▶ [What you need to do]: Rewrite the entries below, replacing every occurrence of "screenshot" with "screen capture" and leaving all other text unchanged.

━━━━━━━━━━━━━━━━━━━━

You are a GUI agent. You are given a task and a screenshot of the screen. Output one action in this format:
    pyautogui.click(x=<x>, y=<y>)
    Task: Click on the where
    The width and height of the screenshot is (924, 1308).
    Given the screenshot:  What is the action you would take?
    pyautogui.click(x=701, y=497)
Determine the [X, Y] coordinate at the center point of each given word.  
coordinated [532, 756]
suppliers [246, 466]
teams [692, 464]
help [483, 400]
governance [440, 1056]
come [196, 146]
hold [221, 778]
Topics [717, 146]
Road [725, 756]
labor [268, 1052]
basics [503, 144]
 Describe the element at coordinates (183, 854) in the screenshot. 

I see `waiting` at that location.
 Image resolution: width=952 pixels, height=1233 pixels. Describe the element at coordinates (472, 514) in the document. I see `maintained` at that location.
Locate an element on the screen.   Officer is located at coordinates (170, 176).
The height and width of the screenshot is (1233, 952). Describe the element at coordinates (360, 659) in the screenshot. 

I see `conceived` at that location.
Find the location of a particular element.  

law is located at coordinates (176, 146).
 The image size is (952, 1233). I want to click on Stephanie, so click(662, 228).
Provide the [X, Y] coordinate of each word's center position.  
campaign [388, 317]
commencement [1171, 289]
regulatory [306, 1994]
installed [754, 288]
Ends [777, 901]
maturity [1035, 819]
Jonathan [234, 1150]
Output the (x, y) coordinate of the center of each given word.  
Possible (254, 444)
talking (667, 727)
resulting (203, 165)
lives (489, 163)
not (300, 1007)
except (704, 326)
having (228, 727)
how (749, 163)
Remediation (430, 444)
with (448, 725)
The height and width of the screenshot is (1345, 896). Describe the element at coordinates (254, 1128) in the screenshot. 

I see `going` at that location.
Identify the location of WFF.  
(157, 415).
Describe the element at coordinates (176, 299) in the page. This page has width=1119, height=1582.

━━━━━━━━━━━━━━━━━━━━

▶ [Final answer]:
You are a GUI agent. You are given a task and a screen capture of the screen. Output one action in this format:
    pyautogui.click(x=<x>, y=<y>)
    Task: Click on the where
    The width and height of the screen capture is (924, 1308).
    Given the screen capture:  What is the action you would take?
    pyautogui.click(x=701, y=497)
Determine the [X, Y] coordinate at the center point of each given word.  
coordinated [532, 756]
suppliers [246, 466]
teams [692, 464]
help [483, 400]
governance [440, 1056]
come [196, 146]
hold [221, 778]
Topics [717, 146]
Road [725, 756]
labor [268, 1052]
basics [503, 144]
 Describe the element at coordinates (183, 854) in the screen capture. 

I see `waiting` at that location.
 Image resolution: width=952 pixels, height=1233 pixels. Describe the element at coordinates (472, 514) in the document. I see `maintained` at that location.
Locate an element on the screen.   Officer is located at coordinates (170, 176).
The height and width of the screen capture is (1233, 952). Describe the element at coordinates (360, 659) in the screen capture. 

I see `conceived` at that location.
Find the location of a particular element.  

law is located at coordinates (176, 146).
 The image size is (952, 1233). I want to click on Stephanie, so click(662, 228).
Provide the [X, Y] coordinate of each word's center position.  
campaign [388, 317]
commencement [1171, 289]
regulatory [306, 1994]
installed [754, 288]
Ends [777, 901]
maturity [1035, 819]
Jonathan [234, 1150]
Output the (x, y) coordinate of the center of each given word.  
Possible (254, 444)
talking (667, 727)
resulting (203, 165)
lives (489, 163)
not (300, 1007)
except (704, 326)
having (228, 727)
how (749, 163)
Remediation (430, 444)
with (448, 725)
The height and width of the screen capture is (1345, 896). Describe the element at coordinates (254, 1128) in the screen capture. 

I see `going` at that location.
Identify the location of WFF.  
(157, 415).
Describe the element at coordinates (176, 299) in the page. This page has width=1119, height=1582.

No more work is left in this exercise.